Hello
Can anybody help me. I am cloning a targeting construct using TOP10F' Ecoli. It was all going fine then suddenly I started to get back unusual DNA from my minipreps. This DNA is not related to my backbone vectors and does not digest with any enzyme. I have no colonies on my negative control plate - which suggests that my sterile technique is OK. The colonies on my positive plate look normal but once I grow up a 2 ml overnight the culture looks strange. I was thinking it could be phage contamination?
Please, any suggestions would be much appreciated. I have been cloning for around 6 years with no problems until now.

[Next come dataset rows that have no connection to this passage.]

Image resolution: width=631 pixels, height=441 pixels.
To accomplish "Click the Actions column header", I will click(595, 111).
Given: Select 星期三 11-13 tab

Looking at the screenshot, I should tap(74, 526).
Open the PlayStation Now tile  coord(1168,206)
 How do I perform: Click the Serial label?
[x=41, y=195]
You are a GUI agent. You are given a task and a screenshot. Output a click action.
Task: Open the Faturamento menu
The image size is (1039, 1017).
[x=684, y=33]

The DNA I get back runs in 3 bands on an agarose gel - which are always the same.
Best wishes
Emma
UK
Contamination of Ecoli.
Started by emma999, Sep 02 2004 08:38 AM
2 replies to this topic
#1
Posted 02 September 2004 - 08:38 AM
#2
Posted 12 October 2004 - 05:14 AM
What size are yer bands - three bands like that sounds a bit like RNA!!
#3
Posted 12 October 2004 - 07:25 AM
Dear Tuckern, thanks for the suggestion.
The bands were not RNA as I RNAse treated the preps before digestion. I have never found out what they were but I changed the SOC and LB which I use after electroporation and everything is working now - the bands have disapeared! The SOC is made for the whole department so I think it was contaminated with some weird plasmid DNA that took over my cultures. Luckily it is now gone and I am not going to ever use the communal solutions again. Word of advice if things are going wrong check the reagents you haven't made yourself.
Emma
The bands were not RNA as I RNAse treated the preps before digestion. I have never found out what they were but I changed the SOC and LB which I use after electroporation and everything is working now - the bands have disapeared! The SOC is made for the whole department so I think it was contaminated with some weird plasmid DNA that took over my cultures. Luckily it is now gone and I am not going to ever use the communal solutions again. Word of advice if things are going wrong check the reagents you haven't made yourself.